George Byron Champlin (1851-1946) was born in Providence on September 11, 1851, just after his old-line family had left their farm in southern Rhode Island to pursue new opportunities in the state’s expanding capital city. George’s father, Stanton B. Champlin, opened a produce business on Pine Street in the Downtown, but soon his interest turned to the jewelry industry. In 1872, twenty-one year old George joined his father to establish Stanton B. Champlin & Son in a building on the corner of Eddy and Elm streets where they began the manufacture of gold rings and gold-filled chain.
Their combined entrepreneurial skills produced immediate results. In 1885, the Champlains acquired the Campbell Machine Company in Pawtucket, and three years later, having outgrown their Eddy Street plant, they constructed a five-story brick building (now condominiums) on the corner of Chestnut and Clifford streets in the jewelry district to accommodate their growing workforce.

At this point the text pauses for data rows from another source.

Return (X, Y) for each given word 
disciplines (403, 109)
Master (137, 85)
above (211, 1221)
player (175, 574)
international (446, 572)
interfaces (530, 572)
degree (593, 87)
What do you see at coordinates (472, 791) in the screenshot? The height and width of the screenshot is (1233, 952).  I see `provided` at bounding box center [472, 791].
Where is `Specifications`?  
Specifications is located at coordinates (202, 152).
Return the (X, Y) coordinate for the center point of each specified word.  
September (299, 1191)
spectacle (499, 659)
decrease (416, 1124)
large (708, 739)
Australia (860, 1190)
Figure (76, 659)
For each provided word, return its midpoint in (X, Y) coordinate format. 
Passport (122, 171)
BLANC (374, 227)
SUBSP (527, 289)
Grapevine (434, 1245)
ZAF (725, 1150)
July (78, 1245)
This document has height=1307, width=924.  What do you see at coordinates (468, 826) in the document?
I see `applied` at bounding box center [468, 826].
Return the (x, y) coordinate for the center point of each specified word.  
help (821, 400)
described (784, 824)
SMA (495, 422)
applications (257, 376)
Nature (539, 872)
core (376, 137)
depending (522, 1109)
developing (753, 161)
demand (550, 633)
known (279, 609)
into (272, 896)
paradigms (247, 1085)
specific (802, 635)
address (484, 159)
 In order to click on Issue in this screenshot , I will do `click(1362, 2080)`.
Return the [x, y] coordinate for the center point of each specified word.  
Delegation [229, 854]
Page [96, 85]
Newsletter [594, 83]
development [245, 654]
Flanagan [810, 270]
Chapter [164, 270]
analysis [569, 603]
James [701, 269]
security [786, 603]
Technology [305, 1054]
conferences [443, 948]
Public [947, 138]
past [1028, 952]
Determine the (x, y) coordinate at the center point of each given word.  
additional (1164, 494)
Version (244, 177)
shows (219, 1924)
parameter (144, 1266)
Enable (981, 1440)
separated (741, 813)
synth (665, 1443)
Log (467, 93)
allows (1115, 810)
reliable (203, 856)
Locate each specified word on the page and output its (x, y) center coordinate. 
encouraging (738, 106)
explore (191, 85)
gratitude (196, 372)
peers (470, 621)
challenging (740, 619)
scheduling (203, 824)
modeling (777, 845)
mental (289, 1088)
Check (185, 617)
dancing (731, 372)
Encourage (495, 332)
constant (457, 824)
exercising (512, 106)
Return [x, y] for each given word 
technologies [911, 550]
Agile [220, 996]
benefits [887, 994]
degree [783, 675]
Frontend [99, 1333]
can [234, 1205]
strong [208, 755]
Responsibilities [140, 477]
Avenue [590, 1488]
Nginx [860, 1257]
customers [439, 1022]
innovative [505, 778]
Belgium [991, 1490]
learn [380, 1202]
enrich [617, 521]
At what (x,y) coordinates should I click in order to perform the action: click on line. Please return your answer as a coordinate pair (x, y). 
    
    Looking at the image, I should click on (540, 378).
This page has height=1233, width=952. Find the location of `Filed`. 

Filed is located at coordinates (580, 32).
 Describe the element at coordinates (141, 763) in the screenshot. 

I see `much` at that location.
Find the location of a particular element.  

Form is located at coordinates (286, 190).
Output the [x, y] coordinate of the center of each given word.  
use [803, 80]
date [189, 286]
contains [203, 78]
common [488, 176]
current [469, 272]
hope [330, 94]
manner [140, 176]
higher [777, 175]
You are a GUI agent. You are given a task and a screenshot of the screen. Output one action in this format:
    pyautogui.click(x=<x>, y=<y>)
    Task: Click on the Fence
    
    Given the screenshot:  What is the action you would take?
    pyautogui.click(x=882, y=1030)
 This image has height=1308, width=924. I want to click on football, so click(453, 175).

In 1894 they acquired E. M. Dart, a small local manufacturer of pumps, valves, and pipe fittings and patented many of the former owner’s inventions. The expansion continued after Stanton’s death in 1895. George moved the enlarged E.M. Dart to new headquarters at 134 Thurbers Avenue (corner of Eddy Street) and also pursued real estate development, most notably by constructing the four-story Champlin Block just across from the Beneficient Church on Weybosset Street. Just after 1900 he purchased two Providence-based manufacturers and merged them to form United Wire and Supply Corporation. Clearly, George B. Champlin laid the financial foundation for the charitable foundation that bears the Champlin name.
George Champlin’s son, George S. inherited the family talent for business development, but by the early 1930s”with the nation firmly in the grip of the Great Depression”George B. and George S. redirected their collective energy towards supporting worthy initiatives within their community. In 1932, the first Champlin Foundation was established. Shortly after the death of ninety-six year old George B. Champlin on October 15, 1946, his son established a second Champlin Foundation, and in 1975 a third foundation was added. Together the combined Champlin charities provide major support for a diverse array of Rhode Island non-profit organizations. In 2007 the foundations distributed more than 22 million dollars. The fund also underwrites the Champlin Scholars Program which guarantees that any graduate of a Rhode Island public high school who is accepted at Brown University as an undergraduate or a medical student will get the necessary financial aid to attend. The university has recognized the generosity of this industrialist and corporate citizen in naming the George B. Champlin Residence Hall in his honor.